Repeat the whole listing below precisely. Omit all pictures.

=====

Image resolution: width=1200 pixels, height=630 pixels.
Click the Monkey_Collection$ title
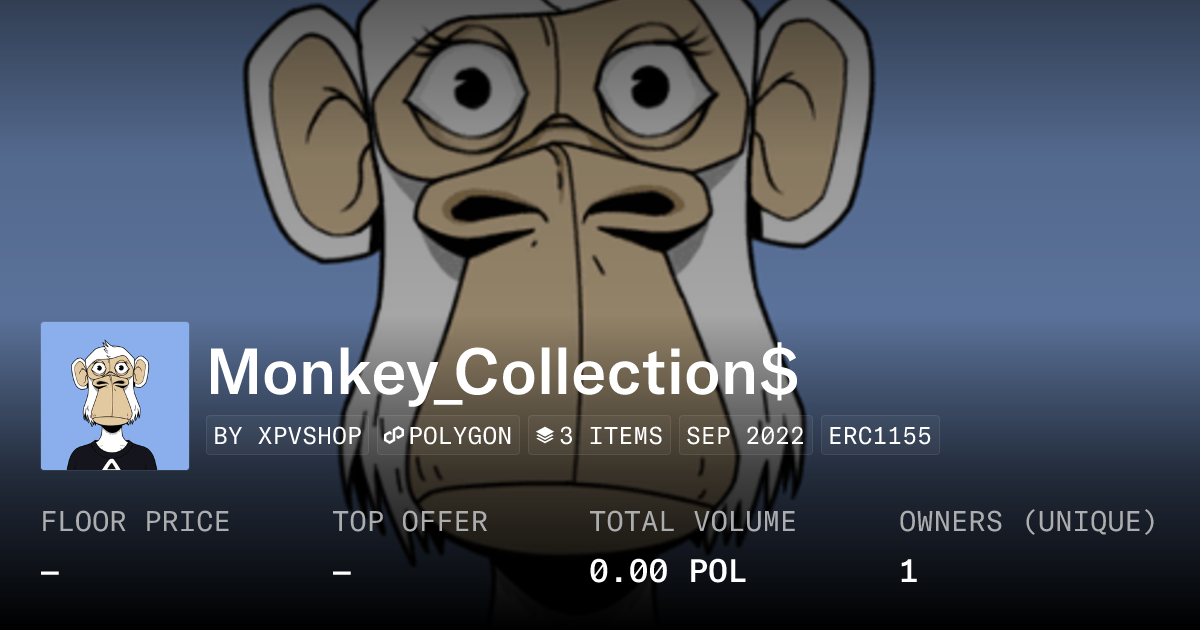pos(503,372)
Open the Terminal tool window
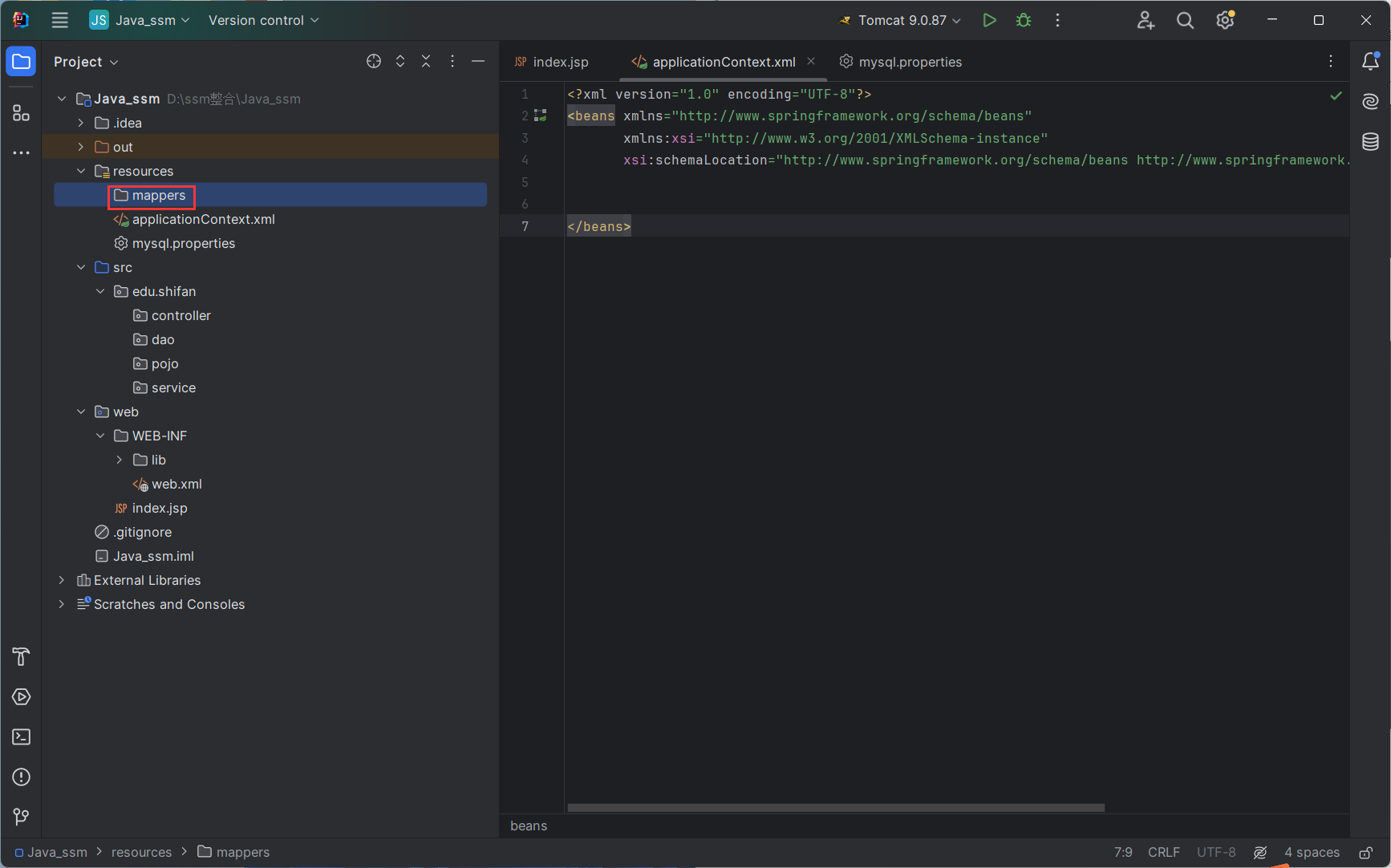The height and width of the screenshot is (868, 1391). pos(21,737)
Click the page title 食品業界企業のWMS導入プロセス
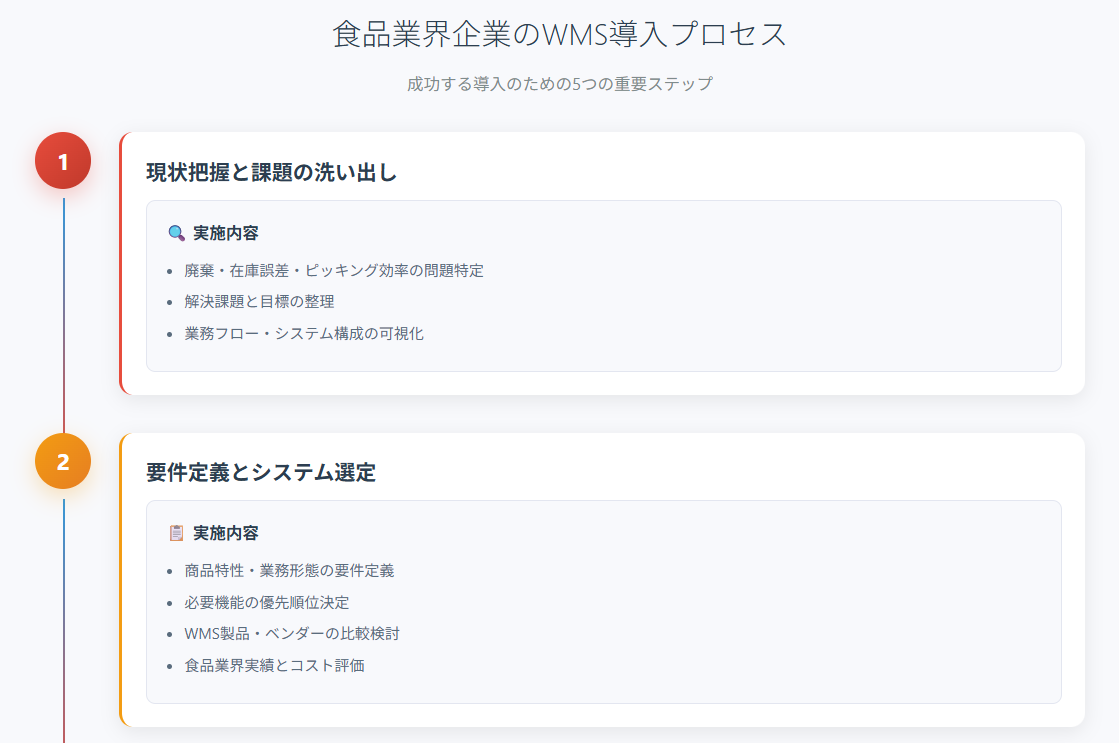1119x743 pixels. tap(559, 34)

=====

◆ **Answer below**
Image resolution: width=1200 pixels, height=630 pixels.
Click the Monkey_Collection$ title
pos(503,372)
Open the Terminal tool window
The height and width of the screenshot is (868, 1391). pos(21,737)
Click the page title 食品業界企業のWMS導入プロセス
1119x743 pixels. tap(559, 34)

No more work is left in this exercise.